With inflation set to rise to nearly 14% later this year, we can now add the Bank of England to the list of UK institutions in urgent need of reform, according to Juliet Samuels in an article for the Telegraph.
“The Bank cannot control gas prices but it did create an economy primed for inflation by printing so much money during the lockdowns (when supply, not demand, was being constrained) and then failing to wind up the stimulus and raise rates when the warning signs appeared.”
Britain has experienced inflationary spikes in the past but
“The difference this time is that setting monetary policy is now nominally an independent process. No one can tell Mr Bailey what to do. And yet, somehow, markets have developed the funny idea that the Bank is not truly independent but is being driven by political imperatives.”
In particular there is a growing suspicion that
“the Bank has been openly used to finance record deficit spending during the pandemic by printing money, and that its reluctance to wind up quantitative easing and raise rates is related to fears for the public finances.
The Office for Budget Responsibility has estimated that for every 1 percentage point rise in market interest rates, government borrowing costs rise by £20 billion. And when the Bank starts selling all the gilts it bought, as it has now promised to do in September, who is going to buy them – and at what sort of discount? Is this the real underlying reason for Rishi Sunak’s extreme caution on fiscal policy?”

*Dataset*.
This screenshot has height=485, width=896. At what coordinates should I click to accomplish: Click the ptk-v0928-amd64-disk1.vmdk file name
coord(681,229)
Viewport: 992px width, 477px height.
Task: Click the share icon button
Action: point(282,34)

*Work item*. Using the commentary on the Bank of England, explain why the Bank is said to have created an economy primed for inflation, in one to three sentences.

*Response box*. The Bank printed a great deal of money during the lockdowns, when supply rather than demand was being constrained. It then failed to wind up that stimulus and raise rates once the warning signs appeared.